LIBERTAD DE INVESTIGACIÓN COMO PRINCIPIO

Países como Alemania, Brasil y Nueva Zelandia consagran la libertad de investigación en sus Constituciones. Ello es indicativo de que estos países (junto con muchos otros que no necesariamente la consagran en sus Cartas fundamentales) la perciben como un principio normativo general para organizar la actividad científica. Es posible que la libertad de investigación sea hoy un requisito esencial para la vida democrática, y es posible que, por diversas razones, esta no se encuentre debidamente resguardada en nuestro país.

  

En primer lugar, una democracia necesita producir conocimiento confiable. El conocimiento es confiable cuando consigue un alto grado de independencia respecto de legítimos intereses individuales o colectivos del sector privado o del Estado, e incluso respecto de intereses académicos o de otro orden que eventualmente inspiran a los propios investigadores. Se trata de contar con investigación que no quede capturada de antemano por fines preconcebidos. La deliberación democrática y la participación ciudadana informada en asuntos de interés público, como la salud, la energía o el agua, suponen confianza en nuestras instituciones de conocimiento.

  

En segundo lugar, la libertad de investigación como principio debería orientar la política científica a fomentar un desarrollo sólido y diverso de habilidades, métodos y conocimientos en todas las áreas. El conocimiento nuevo y pertinente es, en general, imprevisible. No depende de las prioridades de los administradores ni del arbitrio de los investigadores. Depende, más bien, de la capacidad que estos generen para instalar y dar vida a sistemas simbólicos y materiales, teóricos o experimentales, que produzcan nuevos objetos en virtud de su funcionamiento autónomo. Son estos sistemas, y no las instituciones o los investigadores, los que en última instancia determinan la plausibilidad teórica y experimental de problemas y preguntas de investigación.

  

La libertad de investigación como principio supone asumir que la investigación no siempre ni necesariamente engendra, por sí misma, conocimiento útil o relevante. Ello aconseja sumar un criterio normativo adicional: la participación sustantiva de las comunidades en la toma de decisiones, el diseño, la gestión y la valoración de los instrumentos y programas de investigación. Parece deseable que las comunidades (ciudadanos locales, servicios, trabajadores, Pymes, industria, FFAA y policías, etc.) sean responsables de transmitir de manera oportuna y eficaz sus intereses y necesidades en materia de conocimiento. No parece razonable dejar sólo en manos de los investigadores la deliberación acerca de la relevancia y utilidad de su quehacer para el resto de la sociedad.
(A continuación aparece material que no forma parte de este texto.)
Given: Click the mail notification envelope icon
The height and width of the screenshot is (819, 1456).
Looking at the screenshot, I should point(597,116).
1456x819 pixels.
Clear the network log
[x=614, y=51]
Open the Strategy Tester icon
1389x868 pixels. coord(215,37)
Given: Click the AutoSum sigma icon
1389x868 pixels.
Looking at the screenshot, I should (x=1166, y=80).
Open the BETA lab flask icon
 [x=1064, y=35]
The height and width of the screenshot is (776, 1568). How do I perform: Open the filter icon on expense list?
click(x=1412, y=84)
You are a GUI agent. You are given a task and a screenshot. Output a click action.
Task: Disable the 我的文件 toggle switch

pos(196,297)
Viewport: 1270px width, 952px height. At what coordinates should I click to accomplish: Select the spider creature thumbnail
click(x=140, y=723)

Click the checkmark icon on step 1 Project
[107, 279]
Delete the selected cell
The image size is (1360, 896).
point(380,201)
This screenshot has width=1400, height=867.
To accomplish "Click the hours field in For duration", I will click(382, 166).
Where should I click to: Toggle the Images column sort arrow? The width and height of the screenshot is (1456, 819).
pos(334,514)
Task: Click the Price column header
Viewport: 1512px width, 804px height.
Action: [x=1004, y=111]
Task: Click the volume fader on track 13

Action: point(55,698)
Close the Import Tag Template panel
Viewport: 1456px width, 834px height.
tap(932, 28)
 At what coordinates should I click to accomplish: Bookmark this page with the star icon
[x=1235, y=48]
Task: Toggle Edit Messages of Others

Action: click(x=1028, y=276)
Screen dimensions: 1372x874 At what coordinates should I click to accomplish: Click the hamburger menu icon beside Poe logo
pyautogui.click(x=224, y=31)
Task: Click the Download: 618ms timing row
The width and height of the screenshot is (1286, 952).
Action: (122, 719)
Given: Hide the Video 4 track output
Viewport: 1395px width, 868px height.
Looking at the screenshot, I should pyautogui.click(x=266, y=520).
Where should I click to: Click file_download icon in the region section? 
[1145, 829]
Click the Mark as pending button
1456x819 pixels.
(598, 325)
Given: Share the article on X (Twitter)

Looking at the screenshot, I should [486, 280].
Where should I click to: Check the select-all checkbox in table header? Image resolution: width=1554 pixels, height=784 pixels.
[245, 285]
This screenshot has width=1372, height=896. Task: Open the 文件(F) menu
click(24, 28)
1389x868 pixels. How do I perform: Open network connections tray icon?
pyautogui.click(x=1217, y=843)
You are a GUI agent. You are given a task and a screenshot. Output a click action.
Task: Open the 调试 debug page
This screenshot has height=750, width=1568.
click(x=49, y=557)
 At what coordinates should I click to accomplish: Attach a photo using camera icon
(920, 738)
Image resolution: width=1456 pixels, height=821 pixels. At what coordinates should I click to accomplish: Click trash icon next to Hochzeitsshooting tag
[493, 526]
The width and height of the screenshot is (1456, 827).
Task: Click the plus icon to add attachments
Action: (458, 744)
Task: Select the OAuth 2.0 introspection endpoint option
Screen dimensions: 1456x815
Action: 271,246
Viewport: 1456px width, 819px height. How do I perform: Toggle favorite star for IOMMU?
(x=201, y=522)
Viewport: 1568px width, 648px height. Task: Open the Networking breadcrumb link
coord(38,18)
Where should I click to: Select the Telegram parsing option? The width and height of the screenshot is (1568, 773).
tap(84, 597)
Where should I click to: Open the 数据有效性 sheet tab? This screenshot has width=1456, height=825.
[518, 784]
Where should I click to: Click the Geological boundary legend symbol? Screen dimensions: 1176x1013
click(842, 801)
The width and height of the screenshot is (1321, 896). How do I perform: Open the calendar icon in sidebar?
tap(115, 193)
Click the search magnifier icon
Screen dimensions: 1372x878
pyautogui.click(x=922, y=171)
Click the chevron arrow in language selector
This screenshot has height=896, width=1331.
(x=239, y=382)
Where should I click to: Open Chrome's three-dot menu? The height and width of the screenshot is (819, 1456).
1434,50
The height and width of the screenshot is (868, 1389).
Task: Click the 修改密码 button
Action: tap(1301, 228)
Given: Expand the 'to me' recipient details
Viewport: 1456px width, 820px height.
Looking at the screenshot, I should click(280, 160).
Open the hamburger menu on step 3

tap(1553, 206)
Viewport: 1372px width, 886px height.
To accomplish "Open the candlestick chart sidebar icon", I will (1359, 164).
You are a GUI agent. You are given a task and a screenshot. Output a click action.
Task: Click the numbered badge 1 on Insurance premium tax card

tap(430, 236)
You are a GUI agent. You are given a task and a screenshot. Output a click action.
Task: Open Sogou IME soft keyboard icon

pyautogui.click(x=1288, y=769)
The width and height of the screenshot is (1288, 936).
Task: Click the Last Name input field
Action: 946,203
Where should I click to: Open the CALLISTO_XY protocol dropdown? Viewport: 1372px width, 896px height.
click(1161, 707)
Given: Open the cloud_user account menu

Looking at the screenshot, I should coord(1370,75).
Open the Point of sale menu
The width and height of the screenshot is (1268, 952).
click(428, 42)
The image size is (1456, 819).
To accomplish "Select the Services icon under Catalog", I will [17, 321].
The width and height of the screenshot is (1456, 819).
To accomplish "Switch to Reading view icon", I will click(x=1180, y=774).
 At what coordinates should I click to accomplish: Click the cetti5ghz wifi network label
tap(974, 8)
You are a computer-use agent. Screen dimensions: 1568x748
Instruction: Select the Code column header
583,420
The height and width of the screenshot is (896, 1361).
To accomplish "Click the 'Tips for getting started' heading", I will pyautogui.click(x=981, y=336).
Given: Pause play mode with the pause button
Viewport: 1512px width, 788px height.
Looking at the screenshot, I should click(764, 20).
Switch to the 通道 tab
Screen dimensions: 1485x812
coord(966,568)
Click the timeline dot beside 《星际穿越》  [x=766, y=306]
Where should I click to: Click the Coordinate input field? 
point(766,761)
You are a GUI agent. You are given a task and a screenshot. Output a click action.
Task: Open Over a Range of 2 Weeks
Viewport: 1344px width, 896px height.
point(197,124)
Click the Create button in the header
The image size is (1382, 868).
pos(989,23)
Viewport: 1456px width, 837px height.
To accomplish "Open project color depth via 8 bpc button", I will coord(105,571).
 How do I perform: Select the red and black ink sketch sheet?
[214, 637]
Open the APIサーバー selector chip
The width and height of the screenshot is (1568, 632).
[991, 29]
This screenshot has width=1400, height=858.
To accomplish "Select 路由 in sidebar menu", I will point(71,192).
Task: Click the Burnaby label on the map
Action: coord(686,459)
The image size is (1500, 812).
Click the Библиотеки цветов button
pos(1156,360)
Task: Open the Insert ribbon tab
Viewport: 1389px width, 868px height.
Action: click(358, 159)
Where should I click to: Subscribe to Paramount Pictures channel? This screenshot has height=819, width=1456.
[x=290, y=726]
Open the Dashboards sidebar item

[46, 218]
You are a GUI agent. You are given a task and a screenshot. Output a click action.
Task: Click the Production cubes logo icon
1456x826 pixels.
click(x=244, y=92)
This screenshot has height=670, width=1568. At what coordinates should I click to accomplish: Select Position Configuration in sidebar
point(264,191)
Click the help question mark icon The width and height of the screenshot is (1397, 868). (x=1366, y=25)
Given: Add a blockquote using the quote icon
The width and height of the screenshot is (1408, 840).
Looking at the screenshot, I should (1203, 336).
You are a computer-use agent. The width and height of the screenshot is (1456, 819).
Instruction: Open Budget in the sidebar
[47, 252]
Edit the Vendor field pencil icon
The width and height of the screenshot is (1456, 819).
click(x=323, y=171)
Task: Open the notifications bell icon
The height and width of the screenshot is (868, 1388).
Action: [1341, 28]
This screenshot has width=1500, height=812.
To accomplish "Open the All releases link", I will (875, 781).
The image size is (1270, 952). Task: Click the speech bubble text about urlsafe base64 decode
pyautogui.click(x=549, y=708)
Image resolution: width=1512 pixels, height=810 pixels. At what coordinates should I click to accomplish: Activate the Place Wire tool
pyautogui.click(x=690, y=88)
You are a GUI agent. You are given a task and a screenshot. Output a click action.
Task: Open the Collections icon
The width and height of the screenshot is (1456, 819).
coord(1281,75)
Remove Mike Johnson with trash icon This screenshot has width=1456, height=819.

Cambiando lo que hay que cambiar, sería como dejar sólo en manos de las FFAA la deliberación acerca de las prioridades de la nación en materia de defensa.

  

Por último, la libertad de investigación es un criterio que ayuda a poner el foco en los procesos de producción de conocimiento, más que en los resultados. Como se sabe, la promesa de innovación e impacto de una investigación no siempre se cumple; no, al menos, en la figura de patentes o publicaciones. Sin embargo, quienes investigan se ven cotidianamente confrontados a innovar y dar solución a problemas que les plantea su propio quehacer. Conviene no subestimar la creatividad que los investigadores despliegan para subsistir y mantener programas de investigación. En la contratación de capital humano, la atracción de fondos externos, la comercialización de habilidades y competencias, contratos con mediana y pequeña empresa, la colaboración con autoridades, entre otros, se genera una actividad con impacto social y económico de potencial considerable. Tradicionalmente, las políticas científicas nacionales parecen haber privilegiado el diseño “desde arriba”, descuidando la creación de instrumentos que ayuden a identificar, seleccionar y estimular iniciativas no previstas que emergen durante la práctica de la investigación.

  

La discusión que se ha iniciado sobre una nueva Constitución ofrece una oportunidad para reflexionar sobre el valor de la libertad de investigación, en el entendido de que ésta favorece la producción de conocimiento autónomo, en todas las áreas, abierto a lo imprevisible, así como la participación de las comunidades no académicas en la toma de decisiones.

  

Juan Felipe Espinosa C. 

Juan Manuel Garrido W. 

Sasha Mudd 

Tomás Undurraga 

Soledad Zárate

Esta columna fue publicada el jueves 9 de enero de 2020,en El Mercurio.